Diego se recostó, la polla todavía semi-dura y brillante, y se sacó un cigarrillo que no encendió.

—La próxima parada es en veinte minutos —dijo con calma—. Cuando el tren frene, te vas a poner de rodillas en el pasillo, Laura. Yo te voy a follar de pie contra la ventanilla mientras tu marido mira desde aquí. Si viene el revisor, que vea lo que eres.

Laura se rió, todavía jadeando, y le acarició la mejilla a Carlos con ternura cruel.

—¿Lo oyes, amor? Veinte minutos. Vas a ver cómo me clava la polla contra el cristal y cómo se me escurre el semen por las piernas delante de cualquiera que pase. Y después volvemos aquí y te hago lamer el suelo.

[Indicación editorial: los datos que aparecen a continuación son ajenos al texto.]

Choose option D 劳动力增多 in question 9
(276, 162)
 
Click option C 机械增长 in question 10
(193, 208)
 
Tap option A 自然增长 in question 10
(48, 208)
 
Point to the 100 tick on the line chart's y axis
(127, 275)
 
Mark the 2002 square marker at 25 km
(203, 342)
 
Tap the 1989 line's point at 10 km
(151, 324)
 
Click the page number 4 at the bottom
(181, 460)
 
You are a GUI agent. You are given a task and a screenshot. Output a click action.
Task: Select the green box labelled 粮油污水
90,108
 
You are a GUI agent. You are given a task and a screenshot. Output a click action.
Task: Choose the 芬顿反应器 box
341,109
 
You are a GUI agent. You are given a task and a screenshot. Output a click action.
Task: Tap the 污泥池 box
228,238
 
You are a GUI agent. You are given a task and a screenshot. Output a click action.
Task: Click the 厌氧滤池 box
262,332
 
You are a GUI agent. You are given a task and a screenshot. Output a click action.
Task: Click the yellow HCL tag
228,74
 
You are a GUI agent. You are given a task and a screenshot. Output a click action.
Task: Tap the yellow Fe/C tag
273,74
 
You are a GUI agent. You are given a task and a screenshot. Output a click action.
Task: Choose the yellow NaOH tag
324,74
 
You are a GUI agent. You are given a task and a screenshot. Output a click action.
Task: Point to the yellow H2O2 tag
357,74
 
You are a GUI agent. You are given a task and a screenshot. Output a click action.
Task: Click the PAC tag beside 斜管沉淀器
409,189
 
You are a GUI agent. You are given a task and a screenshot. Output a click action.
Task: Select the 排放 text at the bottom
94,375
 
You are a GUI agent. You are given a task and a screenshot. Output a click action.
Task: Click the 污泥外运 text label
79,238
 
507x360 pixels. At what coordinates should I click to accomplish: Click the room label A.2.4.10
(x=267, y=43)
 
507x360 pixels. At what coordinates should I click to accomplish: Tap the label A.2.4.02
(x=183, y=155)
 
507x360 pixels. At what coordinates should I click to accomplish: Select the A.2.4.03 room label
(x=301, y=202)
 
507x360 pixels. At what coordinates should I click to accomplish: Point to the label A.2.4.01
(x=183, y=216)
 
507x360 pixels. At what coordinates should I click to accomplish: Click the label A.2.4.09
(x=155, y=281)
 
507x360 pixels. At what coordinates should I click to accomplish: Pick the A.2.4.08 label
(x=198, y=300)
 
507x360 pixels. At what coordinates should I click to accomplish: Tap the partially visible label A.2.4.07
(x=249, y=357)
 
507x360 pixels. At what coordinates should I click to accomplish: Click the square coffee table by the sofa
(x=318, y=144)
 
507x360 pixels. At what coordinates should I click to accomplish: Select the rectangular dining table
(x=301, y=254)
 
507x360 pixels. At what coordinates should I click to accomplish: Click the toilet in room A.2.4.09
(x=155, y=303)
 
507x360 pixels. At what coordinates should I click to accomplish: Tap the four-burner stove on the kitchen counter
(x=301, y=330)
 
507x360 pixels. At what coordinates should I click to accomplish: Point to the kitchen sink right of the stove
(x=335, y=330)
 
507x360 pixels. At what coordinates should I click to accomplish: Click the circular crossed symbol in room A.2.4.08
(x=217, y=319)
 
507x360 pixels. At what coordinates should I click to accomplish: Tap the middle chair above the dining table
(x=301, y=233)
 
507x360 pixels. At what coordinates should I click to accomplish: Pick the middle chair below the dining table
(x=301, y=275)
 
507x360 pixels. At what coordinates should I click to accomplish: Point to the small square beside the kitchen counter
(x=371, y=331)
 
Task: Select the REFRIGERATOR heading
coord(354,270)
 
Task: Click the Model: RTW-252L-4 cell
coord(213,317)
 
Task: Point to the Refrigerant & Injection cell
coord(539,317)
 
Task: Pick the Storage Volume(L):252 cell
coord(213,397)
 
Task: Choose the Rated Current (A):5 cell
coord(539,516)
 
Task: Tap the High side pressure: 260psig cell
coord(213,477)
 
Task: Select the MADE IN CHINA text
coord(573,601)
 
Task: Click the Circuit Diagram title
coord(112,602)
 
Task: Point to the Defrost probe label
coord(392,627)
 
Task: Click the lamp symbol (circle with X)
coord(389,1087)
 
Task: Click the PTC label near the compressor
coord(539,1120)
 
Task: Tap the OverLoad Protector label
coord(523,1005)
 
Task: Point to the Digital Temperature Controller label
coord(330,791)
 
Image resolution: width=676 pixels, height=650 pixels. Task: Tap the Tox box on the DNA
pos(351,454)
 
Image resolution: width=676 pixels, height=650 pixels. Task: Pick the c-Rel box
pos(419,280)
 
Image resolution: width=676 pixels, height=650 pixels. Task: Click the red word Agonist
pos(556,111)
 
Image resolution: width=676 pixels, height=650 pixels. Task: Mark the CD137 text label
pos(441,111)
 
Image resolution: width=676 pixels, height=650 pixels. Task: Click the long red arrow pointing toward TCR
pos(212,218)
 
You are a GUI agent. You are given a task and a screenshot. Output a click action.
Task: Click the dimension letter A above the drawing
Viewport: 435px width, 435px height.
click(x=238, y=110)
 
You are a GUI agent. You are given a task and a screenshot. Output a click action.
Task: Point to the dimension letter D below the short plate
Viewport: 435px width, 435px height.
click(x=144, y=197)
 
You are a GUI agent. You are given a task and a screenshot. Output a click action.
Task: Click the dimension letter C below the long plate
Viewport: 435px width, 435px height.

Carlos asintió, la polla dolorida, las pelotas hinchadas, la boca llena del sabor de los dos. El tren seguía avanzando hacia el sur, el traqueteo monótono marcando los minutos que le quedaban de tortura. Laura se sentó entre las piernas de Diego otra vez, le tomó la polla entre las manos y empezó a masturbarla despacio, mirando a su marido sin pestañear.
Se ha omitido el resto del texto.